2 – Lutte contre les maladies et situations d’urgence
Principales propositions :
- Un indice de l’état de santé des abeilles domestiques avec des applications pratiques pour qu’un apiculteur puisse facilement évaluer la santé des colonies et les risques qu’elles encourent (effets des facteurs de stress).
- Une assistance rapide en cas d’urgence.
- La promotion d’alternatives aux produits chimiques de synthèse : biotechnique et résilience.
3 – Prise en compte du bien-être des abeilles en production
Principales propositions :
- Une meilleure connaissance de la qualité de l’environnement autour du rucher.
- Une adaptation des pratiques apicoles au changement climatique.
- La part tenue par l’alimentation des abeilles dans leur santé (fréquence, composition, qualité…).
- L’évaluation de l’impact des pratiques d’élevage sur la santé des abeilles.
4 – Unité de conseil en apiculture. Information et formation des apiculteurs
Principales propositions :
- La mise en place d’une base de données de la formation en apiculture en Europe (cours, ressources, etc.).
- La mise en place de normes communes pour la formation des apiculteurs.
- La mise en place d’une « licence apicole », une norme paneuropéenne de qualification apicole pour les apiculteurs sur base de l’éducation formelle, de la formation professionnelle des services de vulgarisation, de la formation continue…
- Le soutien des échanges entre apiculteurs, sources de formation continue via les partages de connaissances.
5 – Améliorer l’état de santé des abeilles grâce à la surveillance des colonies et de l’environnement
Principales propositions :
- L’amélioration de l’interprétation des données (capteurs) pour obtenir des conseils pratiques pour les apiculteurs.
- L’amélioration de la banque d’informations utiles au rucher pour une surveillance à distance et des prises de décision et déplacements efficaces.
- La création d’une base de données open-source gérée par une structure publique non commerciale.
- La normalisation des données pour une interopérabilité.
Principales propositions :
- L’amélioration de la connaissance des effets de l’exposition à des facteurs de stress agricoles : nouveaux produits chimiques, leurs effets sublétaux, leurs interactions avec d’autres produits chimiques ou d’autres facteurs de stress (qualité et quantité des ressources florales).

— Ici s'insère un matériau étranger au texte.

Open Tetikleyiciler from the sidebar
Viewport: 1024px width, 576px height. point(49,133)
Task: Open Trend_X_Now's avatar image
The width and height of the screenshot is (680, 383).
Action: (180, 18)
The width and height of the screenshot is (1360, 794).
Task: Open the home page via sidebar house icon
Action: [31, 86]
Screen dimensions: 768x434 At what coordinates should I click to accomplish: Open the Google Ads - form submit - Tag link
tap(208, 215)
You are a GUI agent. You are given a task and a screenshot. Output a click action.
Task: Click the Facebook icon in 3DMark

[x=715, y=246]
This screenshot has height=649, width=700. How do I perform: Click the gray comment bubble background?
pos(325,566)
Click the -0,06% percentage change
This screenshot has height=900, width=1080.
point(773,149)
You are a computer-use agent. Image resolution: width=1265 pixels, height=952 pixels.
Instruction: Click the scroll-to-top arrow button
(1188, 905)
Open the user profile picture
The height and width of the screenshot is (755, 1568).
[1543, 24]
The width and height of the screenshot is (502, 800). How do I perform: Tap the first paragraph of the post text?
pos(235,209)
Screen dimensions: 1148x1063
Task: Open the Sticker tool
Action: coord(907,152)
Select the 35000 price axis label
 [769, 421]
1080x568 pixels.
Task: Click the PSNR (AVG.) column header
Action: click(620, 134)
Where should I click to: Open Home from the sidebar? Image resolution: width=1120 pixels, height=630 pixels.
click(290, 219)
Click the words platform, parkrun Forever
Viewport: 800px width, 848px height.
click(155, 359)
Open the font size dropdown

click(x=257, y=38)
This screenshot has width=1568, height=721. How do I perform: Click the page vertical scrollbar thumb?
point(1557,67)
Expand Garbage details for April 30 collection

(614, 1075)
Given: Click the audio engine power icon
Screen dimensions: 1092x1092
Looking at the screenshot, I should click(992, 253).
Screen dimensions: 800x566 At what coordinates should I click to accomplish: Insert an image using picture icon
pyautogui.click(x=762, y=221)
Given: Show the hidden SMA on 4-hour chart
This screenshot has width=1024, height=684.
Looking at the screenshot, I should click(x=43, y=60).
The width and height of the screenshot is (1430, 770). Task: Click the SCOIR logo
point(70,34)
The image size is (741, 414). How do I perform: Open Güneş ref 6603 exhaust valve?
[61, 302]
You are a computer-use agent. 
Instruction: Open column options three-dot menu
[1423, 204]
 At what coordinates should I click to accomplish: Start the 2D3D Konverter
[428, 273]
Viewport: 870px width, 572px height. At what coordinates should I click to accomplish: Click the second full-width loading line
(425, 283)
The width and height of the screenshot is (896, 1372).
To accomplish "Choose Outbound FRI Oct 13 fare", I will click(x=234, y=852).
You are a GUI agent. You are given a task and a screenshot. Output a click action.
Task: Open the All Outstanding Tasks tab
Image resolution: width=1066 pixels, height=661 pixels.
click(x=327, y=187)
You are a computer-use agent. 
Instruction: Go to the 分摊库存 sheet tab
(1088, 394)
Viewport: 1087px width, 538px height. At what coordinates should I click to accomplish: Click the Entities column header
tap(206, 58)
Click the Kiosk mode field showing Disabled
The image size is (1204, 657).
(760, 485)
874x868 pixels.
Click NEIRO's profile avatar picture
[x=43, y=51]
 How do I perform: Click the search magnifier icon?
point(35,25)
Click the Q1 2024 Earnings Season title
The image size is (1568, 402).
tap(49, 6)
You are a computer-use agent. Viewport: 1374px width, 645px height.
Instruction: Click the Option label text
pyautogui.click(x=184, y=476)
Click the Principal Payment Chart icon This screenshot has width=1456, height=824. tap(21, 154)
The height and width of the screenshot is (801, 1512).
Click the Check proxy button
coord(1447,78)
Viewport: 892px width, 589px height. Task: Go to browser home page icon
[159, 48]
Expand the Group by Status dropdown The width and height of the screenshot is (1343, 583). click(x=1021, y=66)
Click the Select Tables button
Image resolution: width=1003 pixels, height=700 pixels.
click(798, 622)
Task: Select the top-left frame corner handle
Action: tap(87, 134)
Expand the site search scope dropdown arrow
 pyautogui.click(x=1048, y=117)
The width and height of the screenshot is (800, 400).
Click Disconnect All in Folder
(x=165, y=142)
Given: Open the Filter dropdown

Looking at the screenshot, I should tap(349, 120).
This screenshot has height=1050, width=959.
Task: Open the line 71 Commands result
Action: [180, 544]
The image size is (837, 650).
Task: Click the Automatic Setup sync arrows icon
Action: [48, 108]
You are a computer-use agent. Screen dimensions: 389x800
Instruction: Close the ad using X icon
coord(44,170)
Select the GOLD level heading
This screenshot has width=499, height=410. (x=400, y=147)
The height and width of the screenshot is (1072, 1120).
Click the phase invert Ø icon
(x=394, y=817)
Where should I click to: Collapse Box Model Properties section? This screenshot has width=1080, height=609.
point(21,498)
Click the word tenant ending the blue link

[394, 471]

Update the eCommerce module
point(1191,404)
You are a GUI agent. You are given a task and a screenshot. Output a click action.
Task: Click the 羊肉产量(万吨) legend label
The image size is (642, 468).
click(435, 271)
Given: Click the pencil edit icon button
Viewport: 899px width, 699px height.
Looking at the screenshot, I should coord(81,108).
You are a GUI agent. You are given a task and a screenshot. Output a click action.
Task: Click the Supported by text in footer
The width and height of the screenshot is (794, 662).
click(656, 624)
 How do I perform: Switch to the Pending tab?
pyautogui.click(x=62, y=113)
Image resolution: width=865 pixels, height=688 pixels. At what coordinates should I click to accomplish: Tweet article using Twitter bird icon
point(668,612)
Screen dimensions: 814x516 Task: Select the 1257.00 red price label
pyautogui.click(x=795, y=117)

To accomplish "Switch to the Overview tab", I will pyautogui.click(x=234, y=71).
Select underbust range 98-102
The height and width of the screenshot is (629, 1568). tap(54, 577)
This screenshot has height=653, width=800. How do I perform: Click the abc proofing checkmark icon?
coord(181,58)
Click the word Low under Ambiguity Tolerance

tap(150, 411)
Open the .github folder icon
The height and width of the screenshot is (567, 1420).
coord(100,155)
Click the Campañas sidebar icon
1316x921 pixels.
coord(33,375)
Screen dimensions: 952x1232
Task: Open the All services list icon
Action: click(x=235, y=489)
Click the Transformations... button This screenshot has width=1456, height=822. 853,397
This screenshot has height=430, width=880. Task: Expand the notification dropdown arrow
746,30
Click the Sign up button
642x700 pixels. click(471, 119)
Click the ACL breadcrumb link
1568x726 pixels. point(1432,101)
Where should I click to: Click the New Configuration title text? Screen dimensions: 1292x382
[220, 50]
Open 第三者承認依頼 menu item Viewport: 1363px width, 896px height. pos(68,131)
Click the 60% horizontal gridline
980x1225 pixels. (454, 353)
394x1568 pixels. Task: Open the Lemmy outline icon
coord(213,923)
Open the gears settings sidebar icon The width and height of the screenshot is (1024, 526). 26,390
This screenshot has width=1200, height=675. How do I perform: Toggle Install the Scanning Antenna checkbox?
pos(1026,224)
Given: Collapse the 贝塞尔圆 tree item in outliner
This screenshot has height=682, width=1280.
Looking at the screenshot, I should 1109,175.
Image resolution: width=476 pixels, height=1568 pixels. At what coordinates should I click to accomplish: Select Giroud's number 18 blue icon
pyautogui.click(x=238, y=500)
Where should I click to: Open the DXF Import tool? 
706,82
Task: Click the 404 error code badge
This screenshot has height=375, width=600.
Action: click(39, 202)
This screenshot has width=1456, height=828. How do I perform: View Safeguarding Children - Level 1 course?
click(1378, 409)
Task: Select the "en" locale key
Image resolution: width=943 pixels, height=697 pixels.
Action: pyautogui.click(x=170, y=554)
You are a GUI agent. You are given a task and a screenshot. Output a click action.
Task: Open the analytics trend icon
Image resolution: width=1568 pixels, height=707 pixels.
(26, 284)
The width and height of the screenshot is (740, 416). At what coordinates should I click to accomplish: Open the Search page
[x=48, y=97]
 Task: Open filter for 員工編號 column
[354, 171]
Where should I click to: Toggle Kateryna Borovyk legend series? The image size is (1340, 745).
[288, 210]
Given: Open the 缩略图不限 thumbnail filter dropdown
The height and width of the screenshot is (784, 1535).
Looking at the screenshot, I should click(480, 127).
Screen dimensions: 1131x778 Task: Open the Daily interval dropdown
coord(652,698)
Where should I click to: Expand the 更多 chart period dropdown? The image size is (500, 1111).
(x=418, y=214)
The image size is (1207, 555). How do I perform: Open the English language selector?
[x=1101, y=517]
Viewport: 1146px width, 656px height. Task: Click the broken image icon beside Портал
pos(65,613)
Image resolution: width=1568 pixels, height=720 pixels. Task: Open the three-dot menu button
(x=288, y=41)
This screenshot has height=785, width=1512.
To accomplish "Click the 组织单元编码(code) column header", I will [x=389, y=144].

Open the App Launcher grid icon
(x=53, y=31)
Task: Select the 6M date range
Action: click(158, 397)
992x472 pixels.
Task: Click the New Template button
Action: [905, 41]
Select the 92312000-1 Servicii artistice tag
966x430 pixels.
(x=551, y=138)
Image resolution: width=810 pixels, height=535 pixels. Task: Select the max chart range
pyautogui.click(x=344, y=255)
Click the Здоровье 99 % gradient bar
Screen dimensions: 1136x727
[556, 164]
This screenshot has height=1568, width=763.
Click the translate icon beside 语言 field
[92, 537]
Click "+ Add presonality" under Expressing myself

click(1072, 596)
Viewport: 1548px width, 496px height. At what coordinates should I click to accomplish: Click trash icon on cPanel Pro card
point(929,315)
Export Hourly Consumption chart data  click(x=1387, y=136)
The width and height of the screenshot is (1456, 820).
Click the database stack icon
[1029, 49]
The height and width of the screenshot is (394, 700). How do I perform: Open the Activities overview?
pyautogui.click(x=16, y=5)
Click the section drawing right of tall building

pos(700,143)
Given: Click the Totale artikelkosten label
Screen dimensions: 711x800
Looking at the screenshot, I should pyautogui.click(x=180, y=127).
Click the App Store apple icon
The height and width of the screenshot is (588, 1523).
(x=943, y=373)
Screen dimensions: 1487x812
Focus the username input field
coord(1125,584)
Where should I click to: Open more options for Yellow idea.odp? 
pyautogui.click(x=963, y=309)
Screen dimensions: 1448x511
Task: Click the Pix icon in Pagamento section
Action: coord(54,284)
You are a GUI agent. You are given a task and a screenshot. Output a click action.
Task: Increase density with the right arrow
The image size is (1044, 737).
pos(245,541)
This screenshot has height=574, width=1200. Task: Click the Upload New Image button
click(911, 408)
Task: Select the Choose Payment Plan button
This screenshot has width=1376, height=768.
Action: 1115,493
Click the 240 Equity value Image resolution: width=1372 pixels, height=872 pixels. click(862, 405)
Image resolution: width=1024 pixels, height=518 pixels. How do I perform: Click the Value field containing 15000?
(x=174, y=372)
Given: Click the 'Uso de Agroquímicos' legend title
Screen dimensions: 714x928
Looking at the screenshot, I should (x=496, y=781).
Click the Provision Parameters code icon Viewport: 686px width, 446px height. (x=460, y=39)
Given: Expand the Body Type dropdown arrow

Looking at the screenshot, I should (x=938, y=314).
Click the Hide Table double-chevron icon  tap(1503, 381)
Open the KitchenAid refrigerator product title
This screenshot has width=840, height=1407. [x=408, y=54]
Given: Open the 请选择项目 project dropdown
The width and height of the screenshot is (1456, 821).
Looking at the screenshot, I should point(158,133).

- L’identification, la communication et la mise en œuvre des pratiques d’atténuation chez les apiculteurs et les agriculteurs.
7 – Élevage d’abeilles durable
Principales propositions :
- La mise en place d’indicateurs dans le domaine de l’élevage (pratiques d’élevage, d’indicateurs de qualité, critères d’élevage).
- Le soutien de pratiques résilientes incluant diversité génétique et pratiques durables de sélection.
- La caractérisation et la conservation des populations locales pour augmenter le pool génétique (pratiques d’élevage locales, études de la relation entre comportement et écotypes, relations avec les pollinisateurs sauvages, etc.).
Ce qui émerge de ces propositions c’est l’importance donnée à la collaboration et aux échanges, que ce soit des échanges d’information, de pratiques apicoles, de ressources pour une meilleure formation des apiculteurs et une meilleure santé des abeilles. L’autre point semble être l‘intégration de l’apiculture dans un ensemble plus grand: un environnement, d’autres acteurs sociaux (agriculteurs)… Enfin, la mise en place de techniques, de services et d’outils pour faire face aux grands défis de notre temps, parmi lesquels, sans être exhaustif, on peut citer les espèces invasives et les modifications générées par les changements climatiques. Le maître mot de cet ensemble est résilience, des apiculteurs et des abeilles.